Afin d’endiguer la colère sociale qui nourrit la mobilisation en cours et qui fragilise l’actuel président, l’exécutif a annoncé une augmentation du salaire minimum et a fait savoir - afin de garder la face devant les entrepreneurs du secteur du transport - que l’État baisserait la TVA afin que les entreprises puissent baisser les prix, notamment du carburant. Bien sûr, les privilèges commerciaux dont bénéficient les grandes entreprises sur les produits agricoles d’importations, ainsi que les marges faites par ses entreprises, n’ont pas été remises en cause, ce qui continue justement de dégrader les conditions de vies des petits paysans.
Capitulation et droitisation d’un gouvernement aux promesses anti-libérales : la colère ou les désillusions des secteurs les plus pauvres au Pérou
Jusqu’à présent, les principaux opposants au gouvernement venaient des rangs de l’extrême-droite parlementaire, qui au travers de la procédure de destitution engagée contre le président Castillo, avaient tout fait pour tirer vers la droite le fragile gouvernement de Castillo, d’une telle force que jusqu’à présent, aucune mesure progressiste promise par le président ex-syndicaliste n’a été mise en place.

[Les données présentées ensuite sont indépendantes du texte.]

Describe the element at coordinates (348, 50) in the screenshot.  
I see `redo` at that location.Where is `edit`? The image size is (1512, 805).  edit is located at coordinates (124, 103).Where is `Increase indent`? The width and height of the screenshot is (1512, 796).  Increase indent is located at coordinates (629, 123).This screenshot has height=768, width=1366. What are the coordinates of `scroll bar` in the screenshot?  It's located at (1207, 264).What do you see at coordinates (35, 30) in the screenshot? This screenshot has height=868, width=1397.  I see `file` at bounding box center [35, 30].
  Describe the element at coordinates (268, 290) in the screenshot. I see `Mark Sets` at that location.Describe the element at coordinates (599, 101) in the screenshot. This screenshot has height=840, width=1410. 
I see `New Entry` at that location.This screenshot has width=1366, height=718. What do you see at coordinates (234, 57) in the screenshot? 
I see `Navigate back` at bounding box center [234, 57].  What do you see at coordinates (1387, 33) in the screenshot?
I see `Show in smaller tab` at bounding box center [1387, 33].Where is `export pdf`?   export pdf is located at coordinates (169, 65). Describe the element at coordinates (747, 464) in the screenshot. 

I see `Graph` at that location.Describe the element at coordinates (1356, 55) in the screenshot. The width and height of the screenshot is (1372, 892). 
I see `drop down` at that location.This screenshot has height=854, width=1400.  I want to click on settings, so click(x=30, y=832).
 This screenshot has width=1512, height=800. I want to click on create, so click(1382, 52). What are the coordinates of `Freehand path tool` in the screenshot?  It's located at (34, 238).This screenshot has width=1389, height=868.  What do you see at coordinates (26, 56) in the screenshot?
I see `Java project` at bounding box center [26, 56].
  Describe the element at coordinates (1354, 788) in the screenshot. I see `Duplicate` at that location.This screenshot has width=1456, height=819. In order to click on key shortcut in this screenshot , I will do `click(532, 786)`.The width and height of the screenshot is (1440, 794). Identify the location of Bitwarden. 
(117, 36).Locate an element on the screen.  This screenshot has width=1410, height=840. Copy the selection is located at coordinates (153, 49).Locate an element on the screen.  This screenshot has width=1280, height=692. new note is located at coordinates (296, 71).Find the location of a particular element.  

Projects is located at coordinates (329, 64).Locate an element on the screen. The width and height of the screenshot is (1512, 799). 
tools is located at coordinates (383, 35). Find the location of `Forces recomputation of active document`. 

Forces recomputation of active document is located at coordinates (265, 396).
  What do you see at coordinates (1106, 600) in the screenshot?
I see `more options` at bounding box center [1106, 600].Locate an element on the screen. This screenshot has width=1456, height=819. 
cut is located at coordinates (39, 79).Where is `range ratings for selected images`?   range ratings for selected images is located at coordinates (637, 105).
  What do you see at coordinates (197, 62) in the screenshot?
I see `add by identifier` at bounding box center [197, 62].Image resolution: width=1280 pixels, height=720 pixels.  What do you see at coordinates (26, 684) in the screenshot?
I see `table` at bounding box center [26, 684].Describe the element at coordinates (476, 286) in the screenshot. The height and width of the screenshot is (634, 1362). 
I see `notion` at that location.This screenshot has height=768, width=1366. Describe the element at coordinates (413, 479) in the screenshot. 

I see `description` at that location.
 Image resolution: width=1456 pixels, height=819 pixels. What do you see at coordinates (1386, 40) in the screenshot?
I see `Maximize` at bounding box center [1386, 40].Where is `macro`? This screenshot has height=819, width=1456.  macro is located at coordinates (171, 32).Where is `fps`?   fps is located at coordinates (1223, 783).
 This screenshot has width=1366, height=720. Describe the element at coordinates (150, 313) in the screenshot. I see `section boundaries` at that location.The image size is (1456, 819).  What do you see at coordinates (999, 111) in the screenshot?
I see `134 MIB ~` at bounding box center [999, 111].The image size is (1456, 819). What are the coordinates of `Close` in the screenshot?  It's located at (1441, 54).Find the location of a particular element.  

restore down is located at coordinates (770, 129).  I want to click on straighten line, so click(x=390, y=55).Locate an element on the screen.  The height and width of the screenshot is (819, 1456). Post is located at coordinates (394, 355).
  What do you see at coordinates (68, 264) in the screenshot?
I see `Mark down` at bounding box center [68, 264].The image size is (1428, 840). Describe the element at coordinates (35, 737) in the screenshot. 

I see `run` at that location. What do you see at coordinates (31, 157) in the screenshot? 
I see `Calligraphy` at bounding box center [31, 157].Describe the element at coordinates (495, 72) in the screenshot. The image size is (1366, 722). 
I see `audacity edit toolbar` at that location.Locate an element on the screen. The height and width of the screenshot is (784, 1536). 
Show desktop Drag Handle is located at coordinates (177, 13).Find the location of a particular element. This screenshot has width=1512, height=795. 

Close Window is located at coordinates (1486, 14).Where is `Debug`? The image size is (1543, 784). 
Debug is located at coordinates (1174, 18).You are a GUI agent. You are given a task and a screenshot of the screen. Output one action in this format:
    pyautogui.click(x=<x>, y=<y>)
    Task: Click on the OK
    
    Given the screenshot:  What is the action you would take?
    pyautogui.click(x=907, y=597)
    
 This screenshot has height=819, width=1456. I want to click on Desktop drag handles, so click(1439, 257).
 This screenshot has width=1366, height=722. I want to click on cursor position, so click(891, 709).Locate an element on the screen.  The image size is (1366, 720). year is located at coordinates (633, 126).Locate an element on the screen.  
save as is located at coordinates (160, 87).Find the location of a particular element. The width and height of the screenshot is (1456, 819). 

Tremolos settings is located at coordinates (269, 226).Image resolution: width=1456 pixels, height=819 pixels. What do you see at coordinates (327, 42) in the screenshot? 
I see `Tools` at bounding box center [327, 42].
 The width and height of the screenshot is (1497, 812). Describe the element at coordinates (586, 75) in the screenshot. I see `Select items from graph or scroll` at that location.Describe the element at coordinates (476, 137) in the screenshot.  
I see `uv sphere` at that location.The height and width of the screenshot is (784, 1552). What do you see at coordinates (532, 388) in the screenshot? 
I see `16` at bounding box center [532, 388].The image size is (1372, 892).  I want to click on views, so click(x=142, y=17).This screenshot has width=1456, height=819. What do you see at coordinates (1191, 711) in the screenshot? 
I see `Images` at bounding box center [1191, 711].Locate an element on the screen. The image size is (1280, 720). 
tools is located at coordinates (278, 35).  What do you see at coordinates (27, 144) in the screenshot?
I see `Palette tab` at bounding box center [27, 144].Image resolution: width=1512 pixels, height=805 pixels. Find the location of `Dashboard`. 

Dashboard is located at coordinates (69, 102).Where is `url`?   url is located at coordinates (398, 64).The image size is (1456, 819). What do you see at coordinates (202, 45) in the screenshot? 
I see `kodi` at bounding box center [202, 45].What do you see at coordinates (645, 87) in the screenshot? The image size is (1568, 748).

Cette rapide droitisation du gouvernement a mené le président à s’aligner sur des positions néolibérales en matière économique, abandonnant complètement ce qui devait être, selon les dires de Castillo, « un gouvernement de rupture avec l’ordre néolibéral » en plus de se poser en défenseur de la constitution de 1993 (constitution écrite et imposée par la dictature d’extrême droite d’Alberto Fujimori). L’agenda réactionnaire de l’extrême droite péruvienne s’est même imposé au sein de la majorité parlementaire, où une part significative des députés de la majorité présidentielle ont fini par voter des motions à l’initiative de l’extrême droite, afin de s’opposer aux politiques d’égalité de genre à l’école ou pour garantir le monopole privé de l’enseignement supérieur.
Cependant, cette fois-ci, les secteurs populaires appauvris par la profonde crise économique et les paysans ruinés par les politiques de libre-échange que Castillo a maintenues en place sont sortis pour protester. Cette nouvelle donnée marque un approfondissement dans la crise sociale et politique traversée par le Pérou car les secteurs qui ont principalement manifesté cette fois-ci venaient des hauts plateaux centraux et plus précisément de la région de Huancayo, qui est l’une des régions où Pedro Castillo a paradoxalement gagné lors des dernières élections avec 64 088 voix, soit 22,398% des votes valides, ce qui lui a permis de se positionner en première place dans la région.
Dans la région de Huancayo, le parti politique Perú Libre a également été fondé en 2008, et c’est ce parti qui a porté Pedro Castillo au siège présidentiel. Se revendiquant de la gauche réformiste, son leader et fondateur Vladimir Cerrón se définit ouvertement comme un partisan du régime de Poutine et de l’expérience stalinienne. Face à la profonde crise que traverse la gauche péruvienne, cette organisation est parvenue à se positionner au sein du gouvernement régional de Junín pendant deux périodes, sous la direction de son fondateur, Vladimir Cerrón (2011 et 2019). Toutefois, sept mois après le début de son second mandat, Cerrón est suspendu de ses fonctions en raison d’accusations de corruption. Il est d’ailleurs l’un des principaux promoteurs de l’unité avec la bourgeoisie nationale et d’un supposé « secteur commercial étranger responsable ». Cette politique néfaste, que le gouvernement Castillo soutient et tente de mettre en œuvre, a conduit l’exécutif à tenter de se réconcilier avec les grands capitalistes, auxquels le président, a jusqu’ici donné toutes les garanties institutionnelles pour qu’ils continuent à augmenter leurs profits au prix de la violation des droits de la classe ouvrière et des secteurs populaires les plus appauvris.